#### ABOUT THIS TASK:
Wherever "each" appears in a line of the listing, report that line.

#### INPUT:
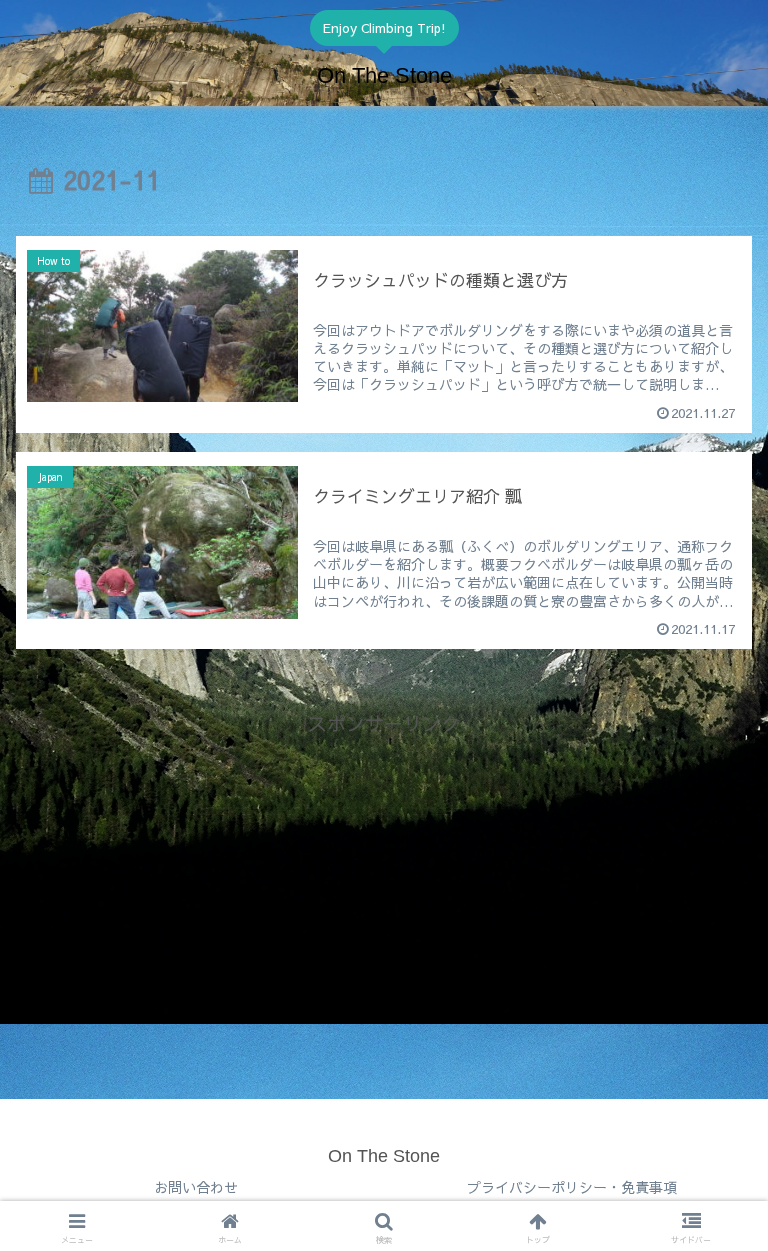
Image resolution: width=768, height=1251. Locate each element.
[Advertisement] (384, 880)
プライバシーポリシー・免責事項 (572, 1187)
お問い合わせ (196, 1187)
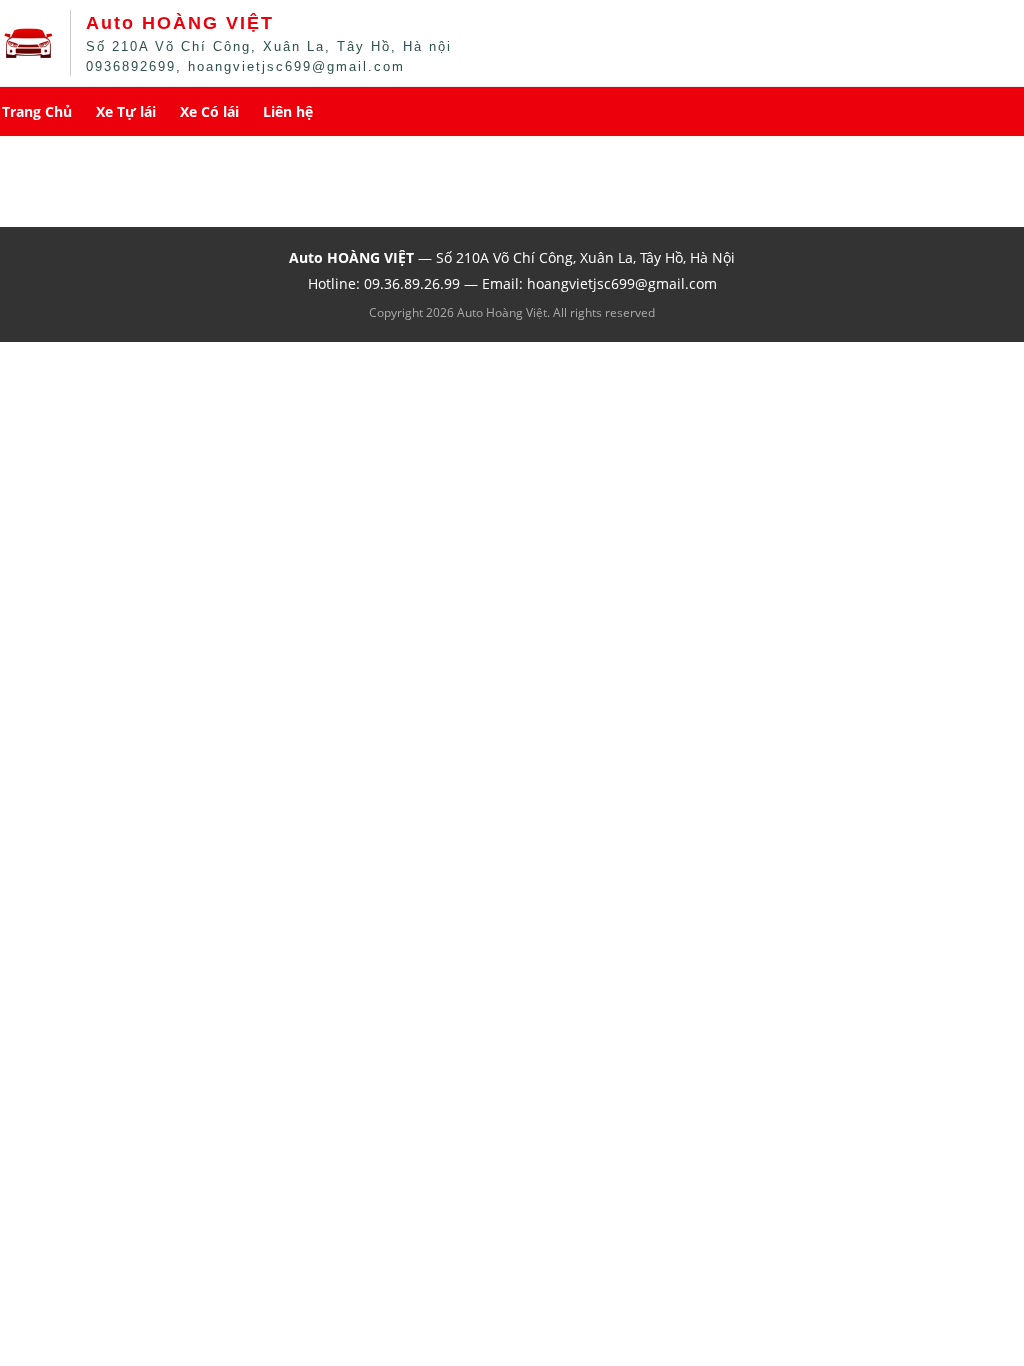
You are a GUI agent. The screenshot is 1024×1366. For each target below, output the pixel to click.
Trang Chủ (37, 111)
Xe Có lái (209, 111)
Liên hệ (288, 111)
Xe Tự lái (126, 111)
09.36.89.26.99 (412, 283)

#### TASK RESULT:
Image resolution: width=768, height=1251. Locate each element.
You are a GUI agent. The screenshot is 1024×1366. For each target below, output the pixel to click.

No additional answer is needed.